Nothing pretty about these pictures. Zucchini on top, summer squash on the bottom. At least that's my guess. I post them because there’s something we should remember. All fruits and vegetables, unless I missed something, begin as flowers. Some we eat before they mature. Lettuce, for example. But to plant and eat lettuce and related vegetables, we must harvest them before they are mature and allow a portion of the crop to go to seed. The seed is next year’s crop, and it comes from allowing the lettuce to flower. Apples and oranges come from trees covered in tiny, but beautiful flowers. Eventually, the base of the flowers swell into fruit. And closer to the ground, zucchini and summer squash, if that's what they are, follow the same pattern.

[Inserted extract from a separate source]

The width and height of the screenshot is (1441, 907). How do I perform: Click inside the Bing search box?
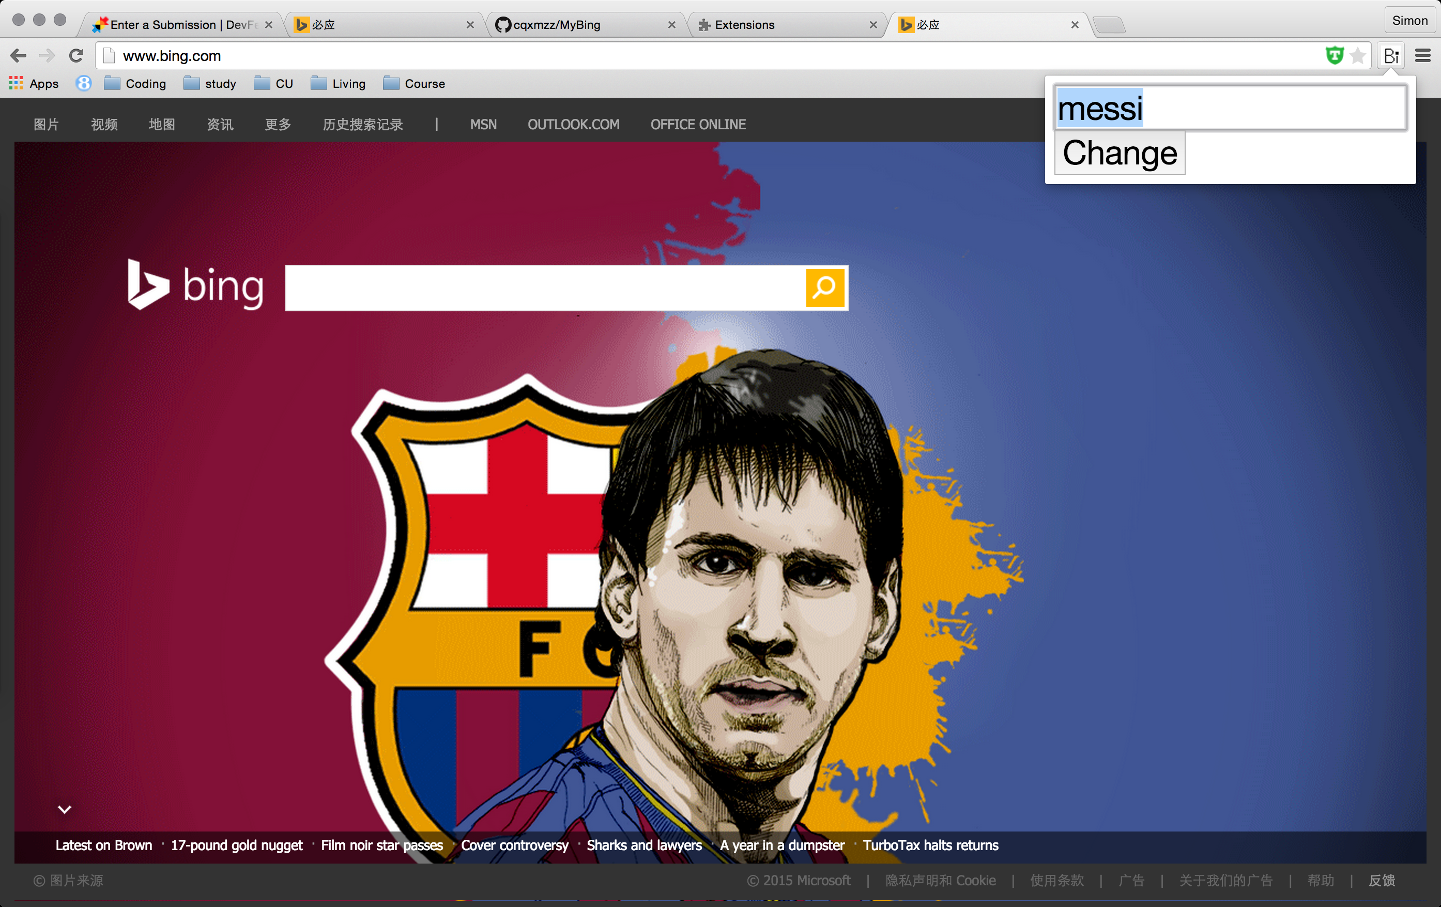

These pictures were taken in a stretch of ground between the sidewalk and a fence defining the limits of a trailer park. I suppose today that would be a mobile home park. I watched the lady who maintains this stretch plant little plugs of plants in empty spaces. It seems like yesterday. They grew at a ferocious pace. The squash have huge leaves that hide the flowers, and the zucchini have long, straight stems that give the flowers full sunshine. If she does what she did last year, she’ll let them grow until harvest time and then pull them up. They are temporary, but they are also food bearing. Eventually, she will plant watermelon to replace them. She has a very tiny farm along the sidewalk.

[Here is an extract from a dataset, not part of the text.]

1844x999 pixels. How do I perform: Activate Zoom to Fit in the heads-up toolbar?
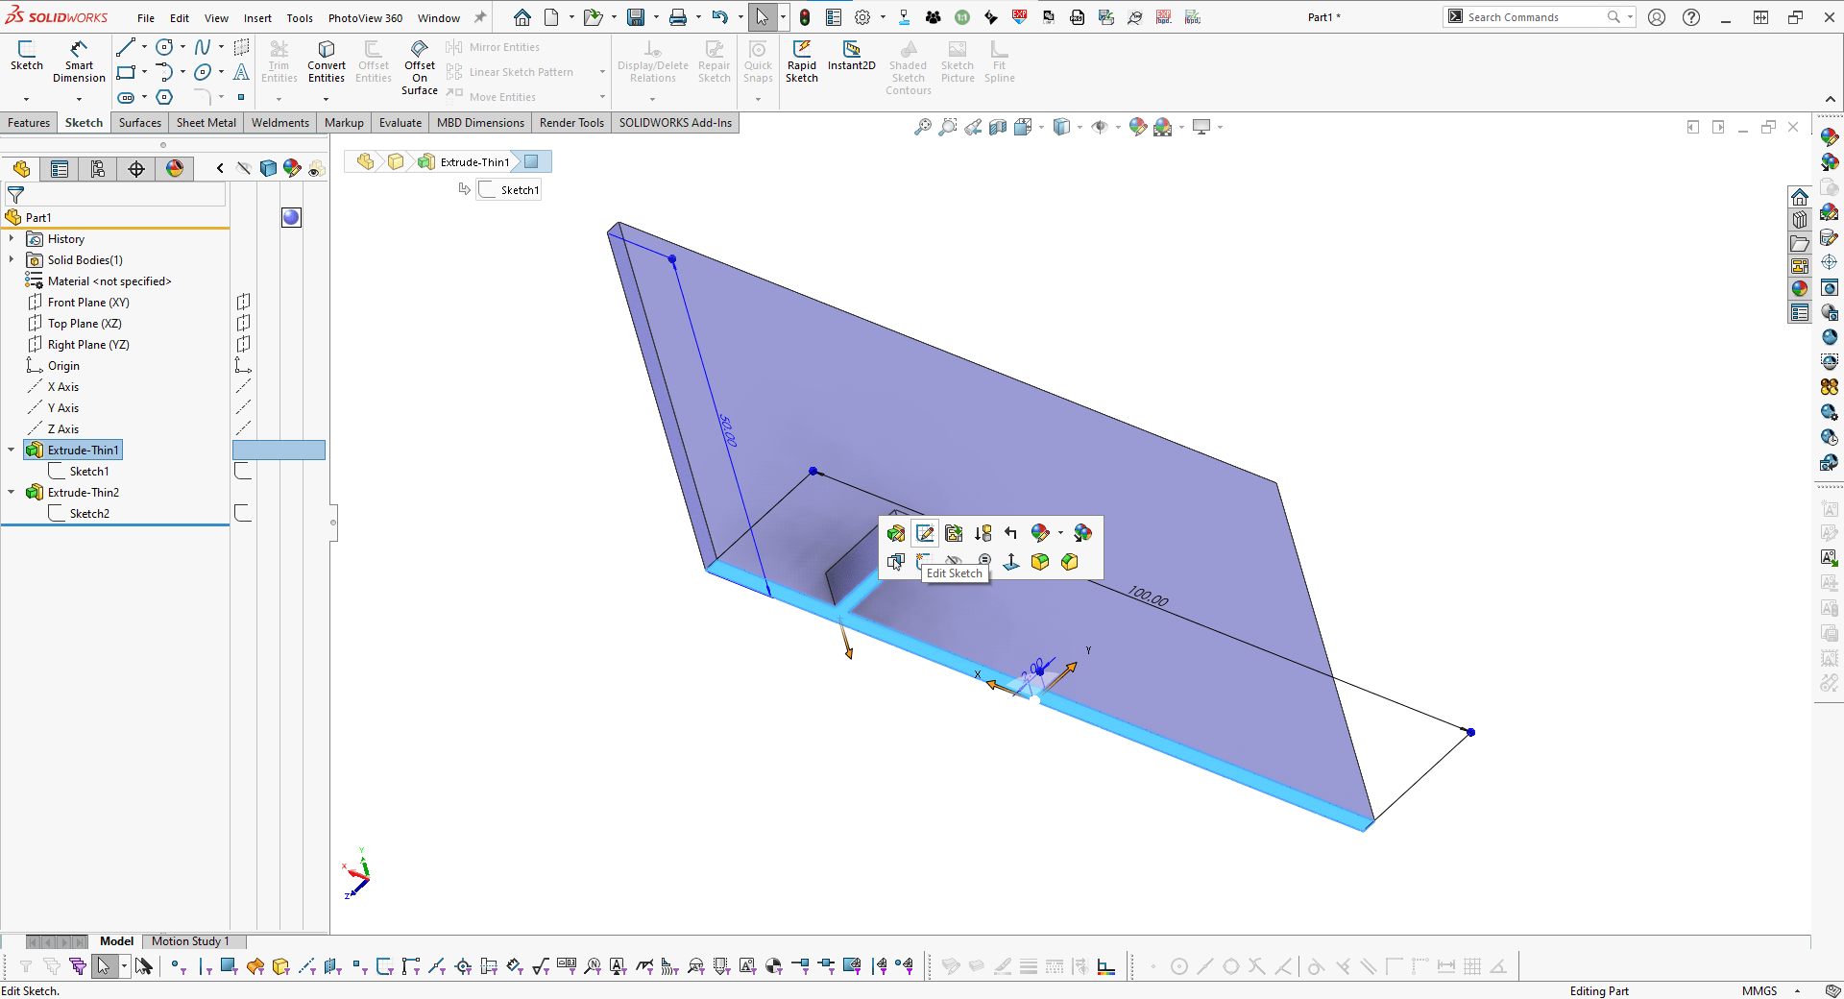(x=923, y=126)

When I was in school I was taught that a big differences between plants and animals is mobility. Animals move, plants are stationary. You had to know that for the test. But the teacher was also a realist. He said that if an apple falls to the ground and a horse eats it, and he doesn’t poop for a hundred yards, then the seeds of that apple tree have moved one hundred yards. So, fruits and vegetables exist to give plants what they otherwise lack: mobility. Some fruits are so volatile that the horse is lucky to make it ten yards. Others go down and stay down with such ease that the horse can run and frolic all day before planting seed in manure wrapped piles. And it all starts with flowers.